Dr. Courtney Warren, a Harvard-trained clinical psychologist, has compiled a list of nine phrases that can help build emotional resilience in yourself.
"I can get through this." Think of this like, "As much as I hate this, I can survive it." The heart of these phrases are grit and mental toughness.
"I'm not going to let myself be a victim." This doesn't mean there is no pain in mistreatment that has happened to you. Try to think, "How can I grow from this?"
"I won't always be happy with how things play out. But it's part of the journey." Life isn't always fair, and we all experience emotional hardships. Try not to take things personally when they don't go your way.
"Each day is an opportunity to feel a little better." Setbacks and challenges can feel horrible in the moment, but remember that nothing in life is permanent.
"What can I learn from this?" Openness to experiences and the ability to shift your perspective from "Why did this happen to me?" to "What can I take from this to help me grow?" can help you better navigate through life's inevitable ups and downs. Think of ways to use these experiences to empower and transform yourself.
"I need some time." A key component of resilience is emotional flexibility, or the ability to regulate your feelings and reduce their intensity in a given situation. It's okay to take a moment before you respond to or make any big decisions.
"I may be struggling, but I can find a way to be thankful for the good things in my life." We are hardwired to notice threats to our well-being. But people who are resilient find a way to turn towards the positive, even in times of difficulty. Try to find one thing to be thankful for each day.
Instead of saying, "It is what it is," which can make you feel powerless, try to say, "I have to see reality for what it is, even if it's not what I want, so that I can move forward." Don't deny reality or seek a reason to feel better about something bad that happened. Once you accept the reality of the situation, you can devise a plan to make improvements.
"Forgiving this doesn't mean it was okay; it just means that I'm no longer letting it weigh me down." Staying mired in resentment, wanting retribution, or focusing on payback keeps us holding on to past pain. Developing resilience requires getting to a place where we can see difficult life circumstances for what they are and actively choosing to let them go.
Steven Southwick and Dennis Charney have studied resilient people, including Vietnam prisoners of war, Special Forces instructors, and civilians, for over 20 years.
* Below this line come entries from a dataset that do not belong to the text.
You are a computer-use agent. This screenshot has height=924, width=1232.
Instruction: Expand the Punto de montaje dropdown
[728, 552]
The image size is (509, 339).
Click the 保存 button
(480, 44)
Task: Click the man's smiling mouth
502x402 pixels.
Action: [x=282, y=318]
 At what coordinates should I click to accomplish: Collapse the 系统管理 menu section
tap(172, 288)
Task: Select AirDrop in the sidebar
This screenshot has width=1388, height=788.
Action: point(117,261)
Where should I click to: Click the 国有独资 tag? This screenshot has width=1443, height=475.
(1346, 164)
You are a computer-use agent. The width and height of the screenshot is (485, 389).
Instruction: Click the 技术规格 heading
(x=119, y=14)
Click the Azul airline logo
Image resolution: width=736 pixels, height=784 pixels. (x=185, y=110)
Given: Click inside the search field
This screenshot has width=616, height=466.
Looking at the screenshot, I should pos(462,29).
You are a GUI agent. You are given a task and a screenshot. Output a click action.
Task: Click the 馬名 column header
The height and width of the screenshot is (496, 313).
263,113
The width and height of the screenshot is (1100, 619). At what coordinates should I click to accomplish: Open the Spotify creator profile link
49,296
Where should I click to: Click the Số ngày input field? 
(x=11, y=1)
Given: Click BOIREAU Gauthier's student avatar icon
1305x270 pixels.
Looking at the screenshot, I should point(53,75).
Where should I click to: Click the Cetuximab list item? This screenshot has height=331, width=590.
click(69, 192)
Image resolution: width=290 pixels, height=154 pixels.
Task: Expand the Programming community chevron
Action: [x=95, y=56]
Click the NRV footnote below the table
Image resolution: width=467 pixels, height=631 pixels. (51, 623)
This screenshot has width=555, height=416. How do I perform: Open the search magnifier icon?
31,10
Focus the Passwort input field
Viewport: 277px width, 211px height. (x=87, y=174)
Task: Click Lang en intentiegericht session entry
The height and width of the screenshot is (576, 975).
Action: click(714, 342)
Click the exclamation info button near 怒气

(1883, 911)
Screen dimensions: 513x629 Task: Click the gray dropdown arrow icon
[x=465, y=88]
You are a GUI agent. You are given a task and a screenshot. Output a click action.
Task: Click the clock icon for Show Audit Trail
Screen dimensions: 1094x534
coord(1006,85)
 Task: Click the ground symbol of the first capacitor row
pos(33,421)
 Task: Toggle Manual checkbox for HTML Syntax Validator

These people all dealt with terrible experiences, such as medical problems, abuse, and trauma. Southwick and Charney wrote a book entitled Resilience: The Science of Mastering Life's Greatest Challenges. They found that truly resilient people who survived the harshest situations and still accomplished goals manage to balance a positive outlook with a realistic view of the world.
The first step to doing this may be to ask yourself, "How can I use this experience to empower and transform me?"